Monday, February 19, 2018

Graham v MOA #9: Exams 2 - Can You Explain These Terms: Merit Principles, Validity, And Reliability?

The Municipality of Anchorage (MOA) Charter [the city's constitution] at Section 5.06(c) mandates the Anchorage Assembly to adopt
“Personnel policy and rules preserving the merit principle of employment.”   AMC 3.30.041 and 3.30.044 explain examination types, content, and procedures consistent with these merit principles.  
Âs defined in the Anchorage Municipal Code Personnel Policies and Rules,
“Examination means objective evaluation of skills, experience, education and other characteristics demonstrating the ability of a person to perform the duties required of a class or position.” (AMC 3.30.005)
[OK, before I lose most of my readers, let me just say, this is important stuff to know to understand why the next posts will look so closely at the engineer test that Jeff Graham did not pass.  But it's also important to understand one of the fundamental principles underlying government in the United States (and other nations.)  And I'd add that the concepts behind merit principles are applied in most large private organizations to some extent, though they may have different names.

Jeff Graham's attorney made me boil this down to the most basic points to improve the likelihood I wouldn't put the jury to sleep.  So bear with me and keep reading.

And, you can see an annotated index of all the posts at the Graham v MOA tab above or just link here.]  
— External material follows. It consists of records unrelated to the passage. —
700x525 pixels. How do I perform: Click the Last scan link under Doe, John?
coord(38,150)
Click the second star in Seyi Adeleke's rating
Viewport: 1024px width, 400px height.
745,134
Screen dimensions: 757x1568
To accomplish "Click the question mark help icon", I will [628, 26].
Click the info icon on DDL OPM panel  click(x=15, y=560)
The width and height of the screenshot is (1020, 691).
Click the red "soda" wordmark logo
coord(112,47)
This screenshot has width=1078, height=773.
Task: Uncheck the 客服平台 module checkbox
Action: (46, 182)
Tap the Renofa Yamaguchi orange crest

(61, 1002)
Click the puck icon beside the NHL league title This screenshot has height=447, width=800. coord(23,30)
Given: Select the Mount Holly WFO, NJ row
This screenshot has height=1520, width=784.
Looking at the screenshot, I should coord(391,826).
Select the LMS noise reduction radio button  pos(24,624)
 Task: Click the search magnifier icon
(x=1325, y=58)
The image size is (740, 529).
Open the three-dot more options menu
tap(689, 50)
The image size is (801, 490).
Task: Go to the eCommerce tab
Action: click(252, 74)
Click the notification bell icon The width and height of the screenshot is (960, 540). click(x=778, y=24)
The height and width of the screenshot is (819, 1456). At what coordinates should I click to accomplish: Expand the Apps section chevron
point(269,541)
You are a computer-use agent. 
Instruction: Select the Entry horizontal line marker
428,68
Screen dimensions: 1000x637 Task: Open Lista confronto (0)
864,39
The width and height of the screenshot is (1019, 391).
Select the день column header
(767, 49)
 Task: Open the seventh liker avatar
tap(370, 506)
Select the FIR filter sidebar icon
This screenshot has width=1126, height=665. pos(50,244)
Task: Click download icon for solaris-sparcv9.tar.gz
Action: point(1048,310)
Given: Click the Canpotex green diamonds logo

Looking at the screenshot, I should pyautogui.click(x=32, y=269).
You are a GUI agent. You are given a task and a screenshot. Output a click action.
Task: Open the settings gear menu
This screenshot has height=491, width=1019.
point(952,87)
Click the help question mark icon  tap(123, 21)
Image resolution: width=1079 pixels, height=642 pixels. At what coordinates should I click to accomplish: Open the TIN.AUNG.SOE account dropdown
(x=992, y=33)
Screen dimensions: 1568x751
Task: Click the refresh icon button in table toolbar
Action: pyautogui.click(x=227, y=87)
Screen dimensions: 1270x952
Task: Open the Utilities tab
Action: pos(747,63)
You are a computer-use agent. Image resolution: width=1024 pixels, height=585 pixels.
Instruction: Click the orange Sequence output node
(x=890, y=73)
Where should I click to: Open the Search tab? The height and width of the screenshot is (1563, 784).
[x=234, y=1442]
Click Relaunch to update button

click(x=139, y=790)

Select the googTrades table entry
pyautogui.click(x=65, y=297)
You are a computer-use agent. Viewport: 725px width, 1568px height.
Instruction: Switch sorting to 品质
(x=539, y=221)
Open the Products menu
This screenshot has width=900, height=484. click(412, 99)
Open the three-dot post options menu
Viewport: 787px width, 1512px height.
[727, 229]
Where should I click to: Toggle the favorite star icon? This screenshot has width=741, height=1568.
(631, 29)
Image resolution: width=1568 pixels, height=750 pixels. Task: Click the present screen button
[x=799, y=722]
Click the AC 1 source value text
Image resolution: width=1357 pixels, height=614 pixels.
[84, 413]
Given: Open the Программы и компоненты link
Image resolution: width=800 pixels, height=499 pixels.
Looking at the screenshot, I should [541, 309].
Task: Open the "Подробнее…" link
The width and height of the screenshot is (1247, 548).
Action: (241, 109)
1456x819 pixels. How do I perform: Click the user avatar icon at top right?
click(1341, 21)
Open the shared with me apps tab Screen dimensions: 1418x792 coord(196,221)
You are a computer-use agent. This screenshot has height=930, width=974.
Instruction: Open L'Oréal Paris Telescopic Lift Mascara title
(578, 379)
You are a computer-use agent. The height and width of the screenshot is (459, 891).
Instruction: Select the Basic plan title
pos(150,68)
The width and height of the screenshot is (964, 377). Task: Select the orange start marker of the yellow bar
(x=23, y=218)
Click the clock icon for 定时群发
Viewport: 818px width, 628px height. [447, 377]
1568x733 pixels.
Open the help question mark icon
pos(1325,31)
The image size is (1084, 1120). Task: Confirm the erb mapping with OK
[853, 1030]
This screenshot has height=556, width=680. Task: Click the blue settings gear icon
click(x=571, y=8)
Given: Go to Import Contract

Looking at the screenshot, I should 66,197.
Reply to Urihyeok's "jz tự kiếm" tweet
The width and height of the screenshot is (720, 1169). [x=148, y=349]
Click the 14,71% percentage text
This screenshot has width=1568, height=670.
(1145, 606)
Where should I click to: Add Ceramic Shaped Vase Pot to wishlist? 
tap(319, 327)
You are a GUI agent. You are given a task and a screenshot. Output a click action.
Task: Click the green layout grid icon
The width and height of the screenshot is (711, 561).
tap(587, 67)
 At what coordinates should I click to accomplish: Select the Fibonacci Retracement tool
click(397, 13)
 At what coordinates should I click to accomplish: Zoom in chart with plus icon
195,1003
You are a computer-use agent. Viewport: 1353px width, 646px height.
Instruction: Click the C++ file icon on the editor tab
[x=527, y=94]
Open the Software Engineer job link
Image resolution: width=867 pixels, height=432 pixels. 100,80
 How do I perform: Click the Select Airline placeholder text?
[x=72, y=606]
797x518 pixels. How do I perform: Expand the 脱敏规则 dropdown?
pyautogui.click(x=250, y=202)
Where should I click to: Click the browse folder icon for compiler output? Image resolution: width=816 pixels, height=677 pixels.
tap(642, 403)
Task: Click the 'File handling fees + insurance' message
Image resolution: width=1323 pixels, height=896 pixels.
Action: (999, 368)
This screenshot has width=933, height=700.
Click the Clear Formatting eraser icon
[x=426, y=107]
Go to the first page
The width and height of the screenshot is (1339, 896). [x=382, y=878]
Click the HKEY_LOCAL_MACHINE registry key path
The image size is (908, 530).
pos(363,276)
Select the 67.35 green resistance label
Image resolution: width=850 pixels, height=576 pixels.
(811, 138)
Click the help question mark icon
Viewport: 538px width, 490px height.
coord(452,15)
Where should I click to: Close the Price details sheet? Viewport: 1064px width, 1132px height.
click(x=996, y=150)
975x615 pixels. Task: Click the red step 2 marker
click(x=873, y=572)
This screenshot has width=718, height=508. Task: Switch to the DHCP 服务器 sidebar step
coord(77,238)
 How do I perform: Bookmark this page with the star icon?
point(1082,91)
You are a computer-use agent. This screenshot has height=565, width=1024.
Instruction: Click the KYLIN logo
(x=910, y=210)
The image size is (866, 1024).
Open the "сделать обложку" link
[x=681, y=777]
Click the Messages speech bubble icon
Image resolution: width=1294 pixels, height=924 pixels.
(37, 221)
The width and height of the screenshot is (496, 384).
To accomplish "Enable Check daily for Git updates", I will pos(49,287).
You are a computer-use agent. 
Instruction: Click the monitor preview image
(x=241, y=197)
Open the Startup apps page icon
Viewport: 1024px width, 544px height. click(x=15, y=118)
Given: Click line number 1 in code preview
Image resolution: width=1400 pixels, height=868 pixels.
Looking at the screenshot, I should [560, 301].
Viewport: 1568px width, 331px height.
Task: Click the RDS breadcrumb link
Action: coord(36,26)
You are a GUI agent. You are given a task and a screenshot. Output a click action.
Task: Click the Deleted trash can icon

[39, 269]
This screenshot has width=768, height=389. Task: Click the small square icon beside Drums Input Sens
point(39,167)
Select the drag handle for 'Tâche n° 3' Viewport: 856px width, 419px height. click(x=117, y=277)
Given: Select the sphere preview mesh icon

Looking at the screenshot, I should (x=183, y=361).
Basic Parts of Government In The United States

Governments can be broken down into several parts.
  • The elected politicians who pass the laws and set the broad policy directions (legislature)
  • The elected executive who carries out the laws.
  • The administration is led by the elected executive - the president, the governor at the state level, and the mayor at the city level.
  • Civil Service refers to the career government workers who actually carry out the policies.  There are also appointed officials at the highest levels who are exempt from some or all of the civil service rules.

Merit principles are the guidelines for how the career civil servants are governed.  

So What Are Merit Principles?

Probably the most basic, as related to this case, are:
  • Employees are chosen solely based on their skills, knowledge, and abilities (SKAs) that are directly related to their performance of the job. 
  • The purpose of this is to make government as as effective and efficient as possible by hiring people based on their job related qualities and nothing else.  
  • That also means other factors - political affiliation, race, color, nationality, marital status, age, and disability should not be considered in hiring or promotion.  It also means that arbitrary actions and personal favoritism should not be involved
  • Selection and promotion criteria should be as objective as possible.   

So Steve, what you're saying, this sounds obvious.  What else could there be?

Before the merit system was the Spoils System.  Before merit principles were imposed on government organizations, jobs (the spoils) were given to the victors (winning politicians and their supporters)   The intent of the Merit System is to hire the most qualified candidates.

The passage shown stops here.